Something hummed, and lights came on around the room.  “I can hear you, Elder Matthia,” said an inhuman voice that seemed to be made out of windchimes.
“Oh good,” said the man-thing revealed in the lights.  He now had two arms and two legs, one head, and a medium-height, slightly hairy, muscular body.  Spines protruded from along the backs of his arms and legs, and little horn-like stumps poked out from each of his vertebrae.  A ridge of bone stood out from his shoulder girdle making him look like he was wearing a ruff of some kind.  His skin was a greyish burgundy, and his eyes were violet.  “Aïdolate, where are we?”
“This planet is referred to only as Balanus-7-epsilon.”
“How very useful.  I suppose my next question is why am I awake?”
“The necro-field containing you has failed.”
Elder Matthia sighed, and coughed a little again.  Dust plumed in the air in front of him to his disgust.
“I had gathered that,” he said, his voice scratching but still managing to sound testy.  He took a couple of tentative steps, finding out how stiff his muscles were.  To his pleasant surprise he had no problems.  “I would welcome a little more data.  Why has the field failed?  Was it a deliberate action?”

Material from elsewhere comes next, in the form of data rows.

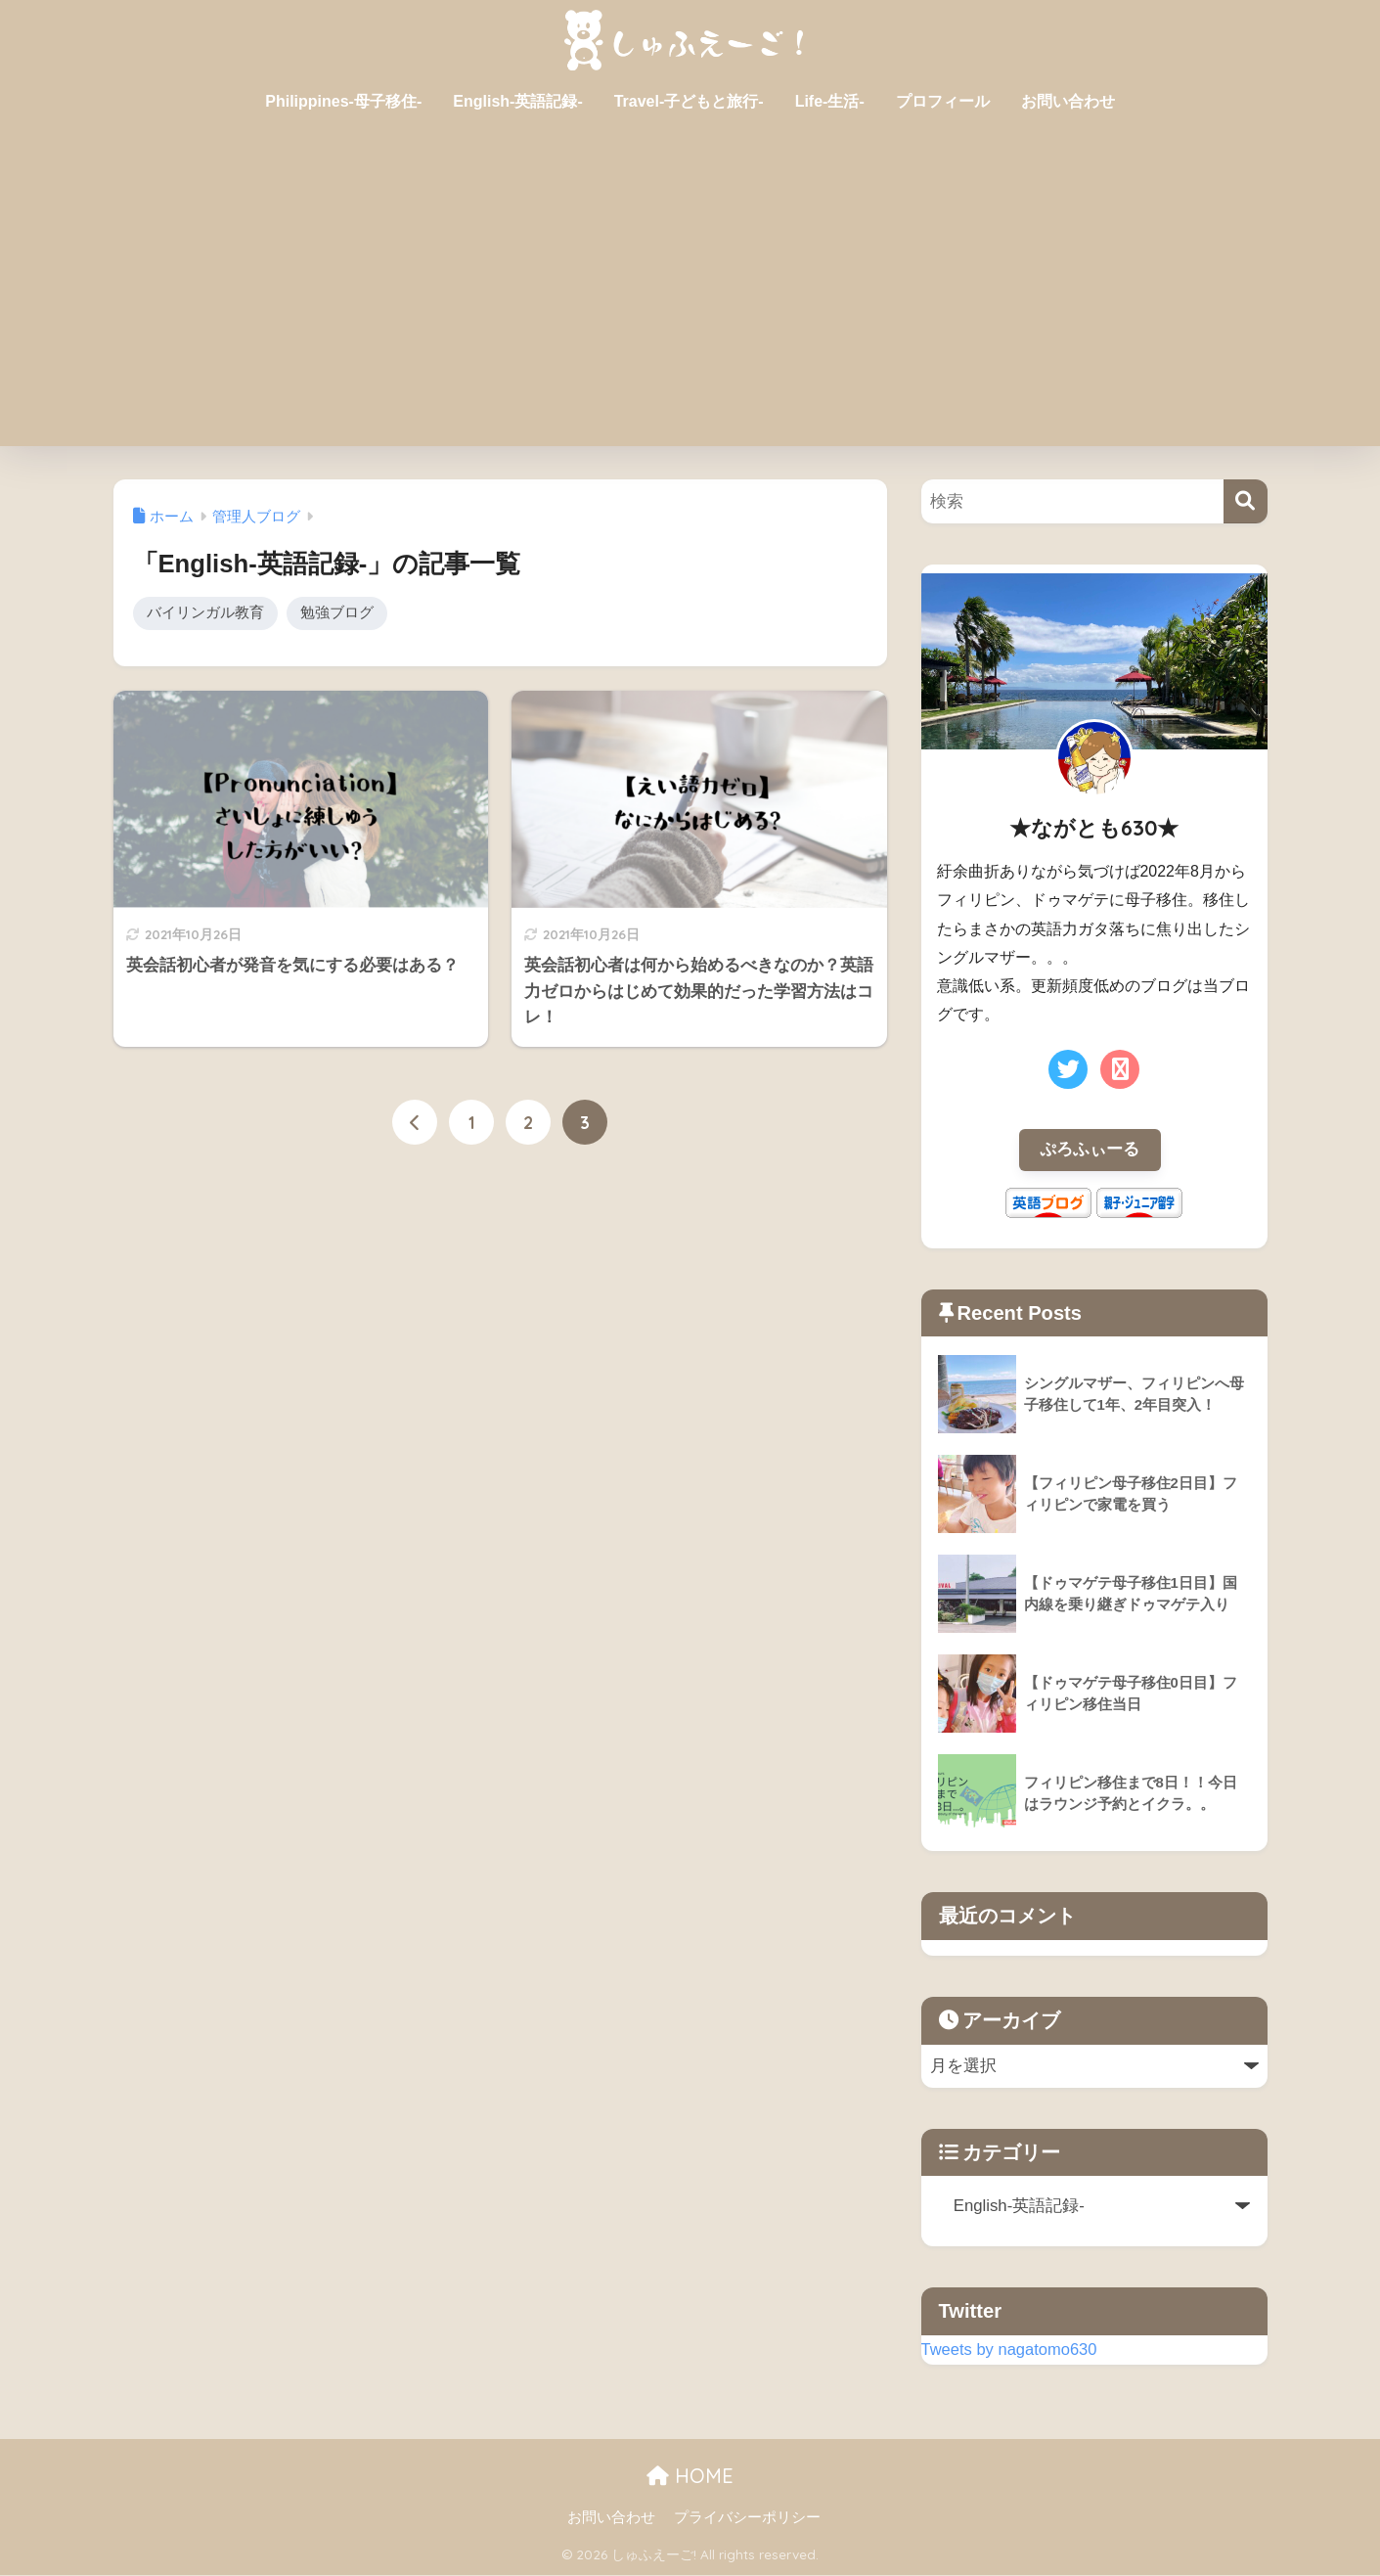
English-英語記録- (517, 101)
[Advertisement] (690, 299)
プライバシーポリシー (747, 2518)
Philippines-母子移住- (343, 101)
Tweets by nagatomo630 (1010, 2349)
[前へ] (414, 1124)
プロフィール (943, 101)
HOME (690, 2476)
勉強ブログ (337, 613)
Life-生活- (830, 101)
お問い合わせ (1068, 101)
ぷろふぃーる (1089, 1150)
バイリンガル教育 (205, 613)
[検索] (1246, 501)
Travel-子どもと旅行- (689, 101)
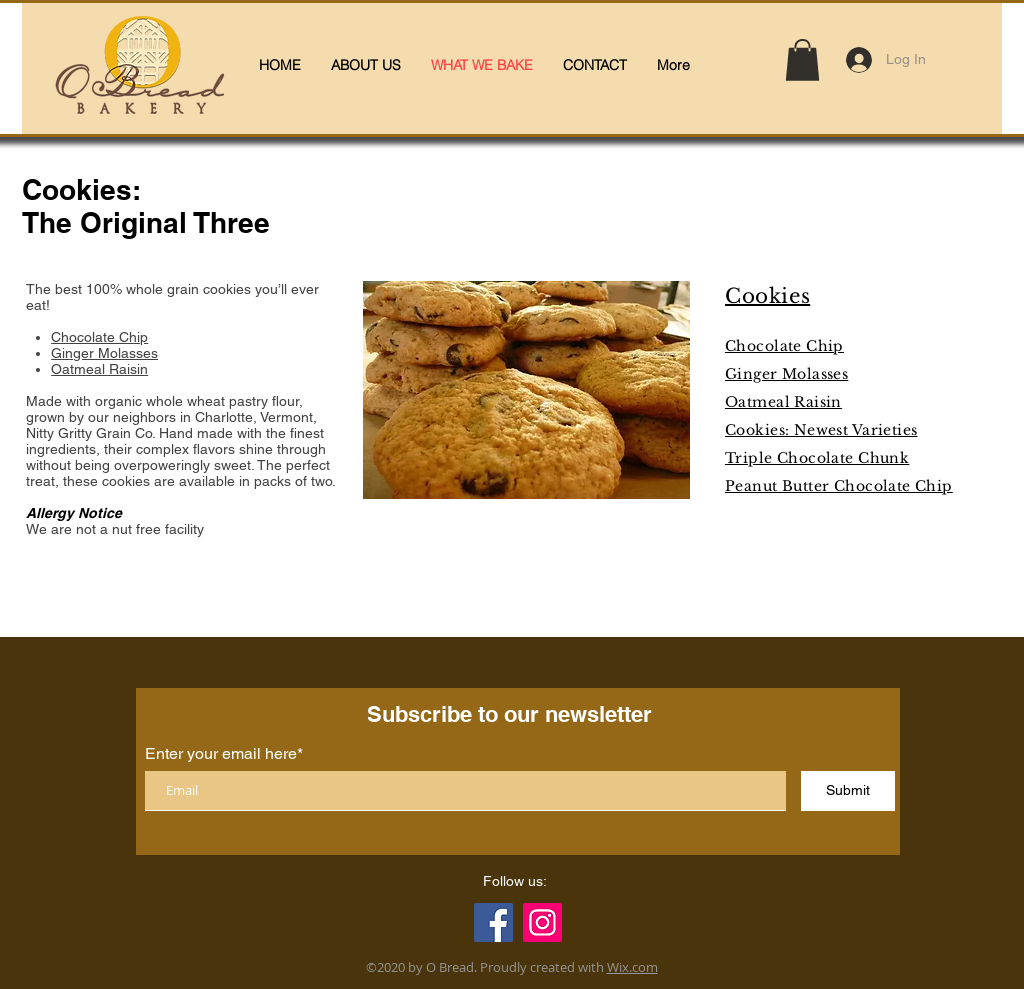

“No, Elder Matthia,” said the Aïdolate.  “Your plan to have crew-member Frevel free you during the voyage failed when Frevel was killed during a maintenance check.  We have crashed on a planet, and the damage we have sustained has finally resulted in your freedom once more.”
“Who else is free?”  His voice was suddenly stronger, more strident.
“No-one else has woken yet.”
Elder Matthia smiled, the muscles in his face pulling the skin around as though it wasn’t properly attached, and his mouth opened enough to expose sharpened canine teeth.  “How long has it been?” he asked.  He rubbed his hands together.
“A little under five hundred years,” said the Aïdolate, a little surprised when Elder Matthia screamed in anguish.